| Do this |
Starting with the line that contains "Where should I click to: Open" and running through the end of the rows, render those lines as a numbered list, leaving out any blank lines.

| Records from a collection |
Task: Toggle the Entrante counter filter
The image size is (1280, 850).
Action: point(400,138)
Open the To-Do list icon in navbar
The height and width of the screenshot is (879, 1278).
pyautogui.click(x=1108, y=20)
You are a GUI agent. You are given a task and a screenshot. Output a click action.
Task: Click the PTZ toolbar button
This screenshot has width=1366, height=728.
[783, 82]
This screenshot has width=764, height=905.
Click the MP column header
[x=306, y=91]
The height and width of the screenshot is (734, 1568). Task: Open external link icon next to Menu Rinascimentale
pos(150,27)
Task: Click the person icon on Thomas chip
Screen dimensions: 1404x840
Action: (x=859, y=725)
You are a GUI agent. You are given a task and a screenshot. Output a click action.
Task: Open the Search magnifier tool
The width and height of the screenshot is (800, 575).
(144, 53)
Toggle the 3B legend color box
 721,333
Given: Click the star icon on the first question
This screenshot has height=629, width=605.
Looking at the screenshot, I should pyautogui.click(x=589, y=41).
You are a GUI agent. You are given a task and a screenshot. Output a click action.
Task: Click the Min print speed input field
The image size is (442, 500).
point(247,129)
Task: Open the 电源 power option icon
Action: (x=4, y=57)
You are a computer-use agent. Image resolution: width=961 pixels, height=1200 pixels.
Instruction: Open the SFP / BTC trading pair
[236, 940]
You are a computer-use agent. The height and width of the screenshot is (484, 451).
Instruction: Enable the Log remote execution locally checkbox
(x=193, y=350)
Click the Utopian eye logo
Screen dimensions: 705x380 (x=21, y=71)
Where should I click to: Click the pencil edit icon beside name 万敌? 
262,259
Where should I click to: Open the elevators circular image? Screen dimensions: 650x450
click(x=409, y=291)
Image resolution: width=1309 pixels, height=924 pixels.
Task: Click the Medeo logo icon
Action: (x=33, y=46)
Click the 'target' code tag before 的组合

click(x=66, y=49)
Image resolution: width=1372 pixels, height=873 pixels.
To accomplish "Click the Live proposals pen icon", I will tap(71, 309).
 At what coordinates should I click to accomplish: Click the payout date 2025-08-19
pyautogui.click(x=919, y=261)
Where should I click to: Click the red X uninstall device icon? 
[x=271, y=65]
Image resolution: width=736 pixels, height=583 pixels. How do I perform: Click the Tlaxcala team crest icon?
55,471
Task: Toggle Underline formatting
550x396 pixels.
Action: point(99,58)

| Response to this task |
1. Where should I click to: Open the elevators circular image? Screen dimensions: 650x450
2. click(x=409, y=291)
3. Image resolution: width=1309 pixels, height=924 pixels.
4. Task: Click the Medeo logo icon
5. Action: (x=33, y=46)
6. Click the 'target' code tag before 的组合
7. click(x=66, y=49)
8. Image resolution: width=1372 pixels, height=873 pixels.
9. To accomplish "Click the Live proposals pen icon", I will tap(71, 309).
10.  At what coordinates should I click to accomplish: Click the payout date 2025-08-19
11. pyautogui.click(x=919, y=261)
12. Where should I click to: Click the red X uninstall device icon? 
13. [x=271, y=65]
14. Image resolution: width=736 pixels, height=583 pixels. How do I perform: Click the Tlaxcala team crest icon?
15. 55,471
16. Task: Toggle Underline formatting
17. 550x396 pixels.
18. Action: point(99,58)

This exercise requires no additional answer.